■ Records provided
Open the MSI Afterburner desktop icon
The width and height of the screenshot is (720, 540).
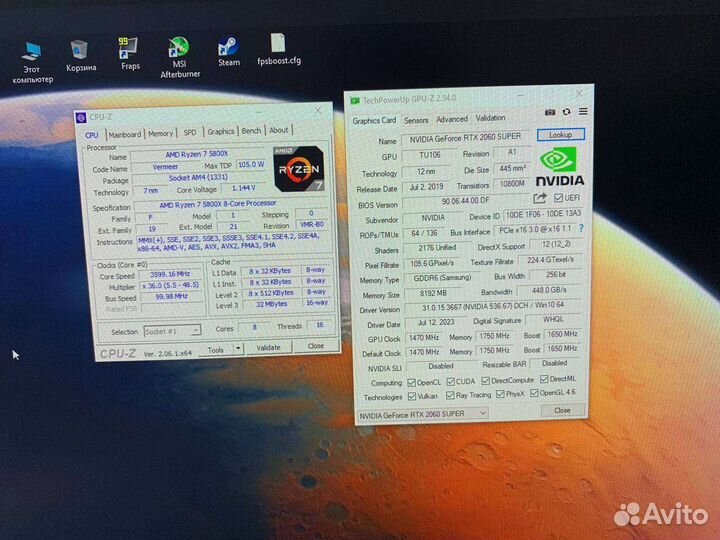pyautogui.click(x=180, y=50)
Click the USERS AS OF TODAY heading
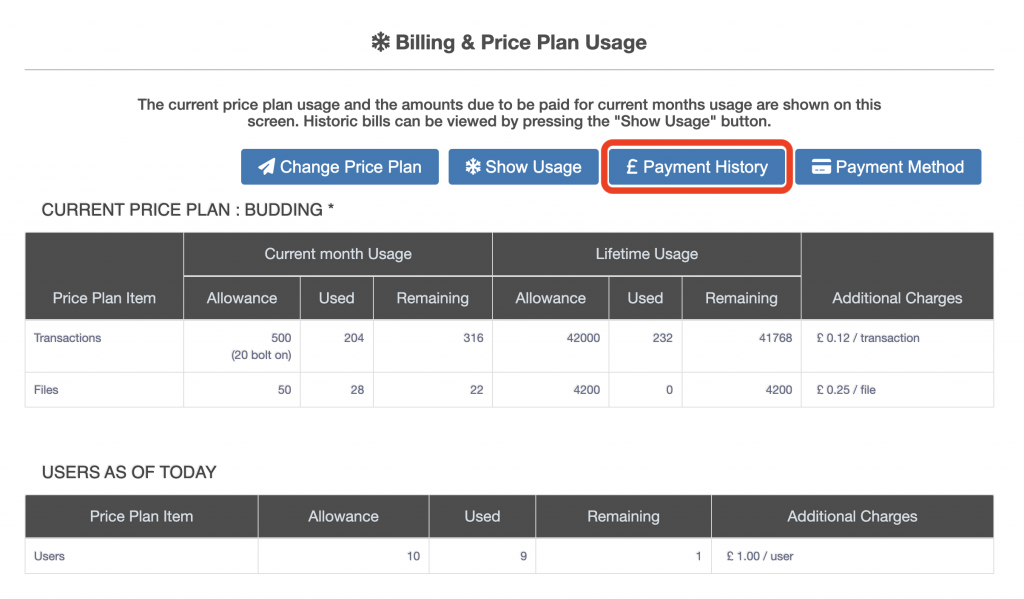 click(x=129, y=472)
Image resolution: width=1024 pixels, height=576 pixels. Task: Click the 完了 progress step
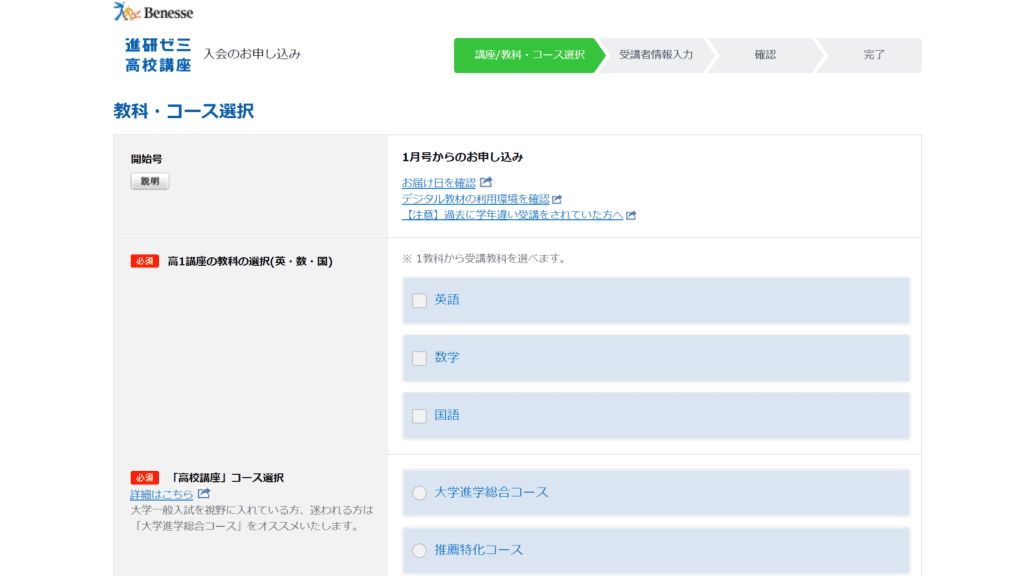click(x=875, y=55)
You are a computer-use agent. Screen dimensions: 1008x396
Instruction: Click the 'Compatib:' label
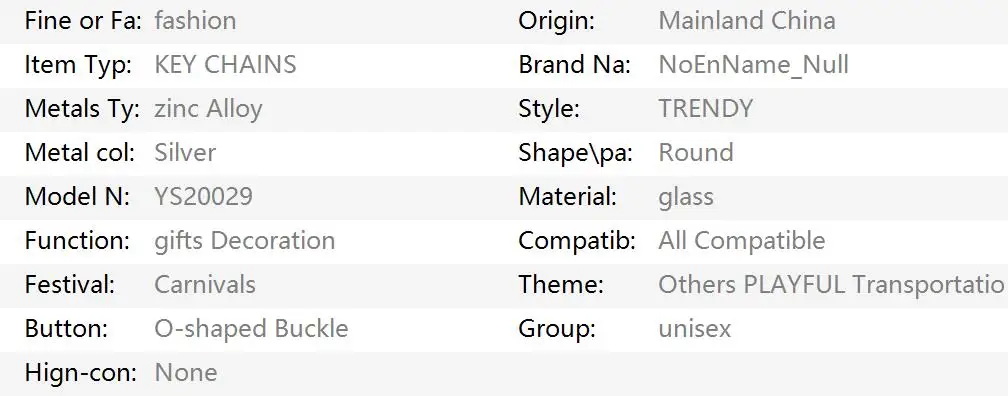coord(577,240)
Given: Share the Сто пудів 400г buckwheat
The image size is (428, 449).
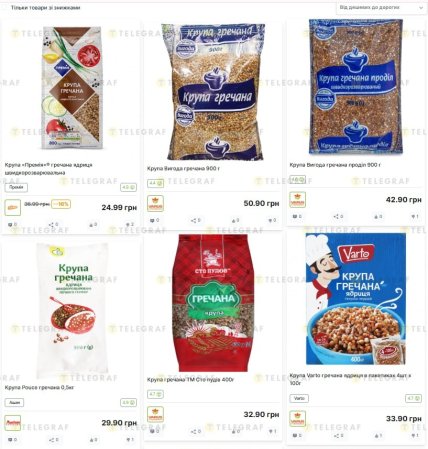Looking at the screenshot, I should point(196,431).

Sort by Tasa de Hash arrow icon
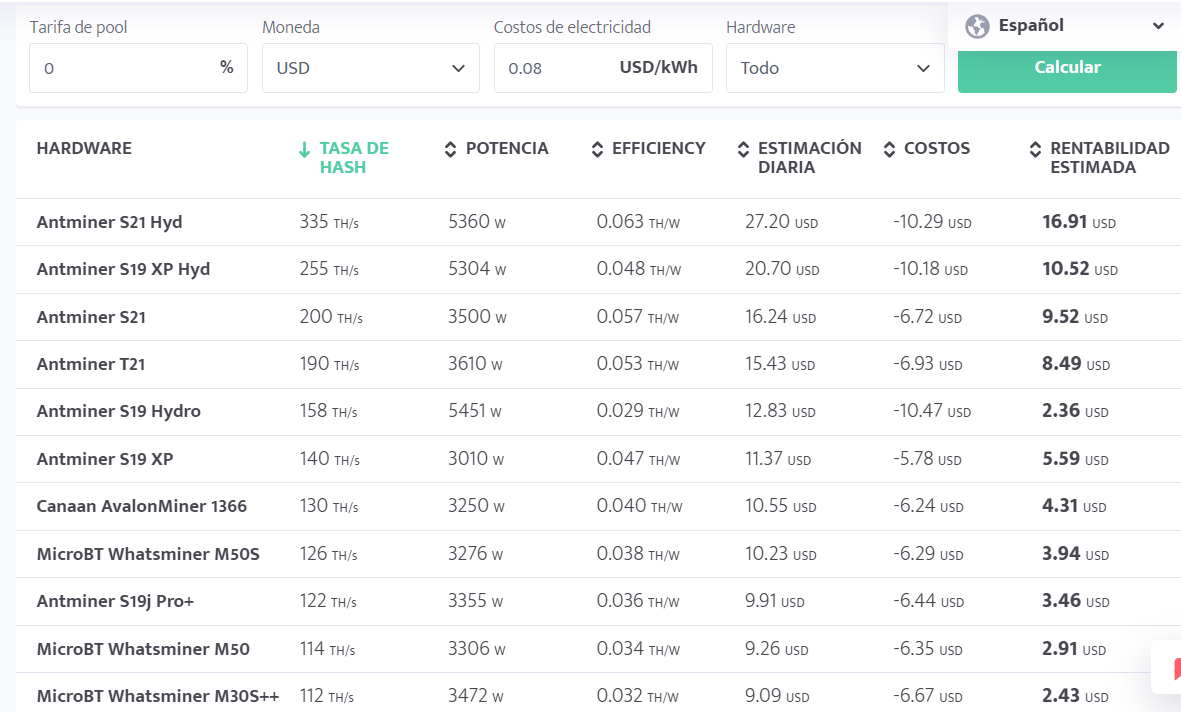pos(304,149)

■ What you will do
Reproduce the material above in full, exactly, with no images.

■ Result for this task
Open the MSI Afterburner desktop icon
The width and height of the screenshot is (720, 540).
pyautogui.click(x=180, y=50)
Click the USERS AS OF TODAY heading
 click(x=129, y=472)
Image resolution: width=1024 pixels, height=576 pixels. Task: Click the 完了 progress step
click(x=875, y=55)
You are a computer-use agent. Screen dimensions: 1008x396
Instruction: Click the 'Compatib:' label
coord(577,240)
Given: Share the Сто пудів 400г buckwheat
The image size is (428, 449).
Looking at the screenshot, I should point(196,431).

Sort by Tasa de Hash arrow icon
pos(304,149)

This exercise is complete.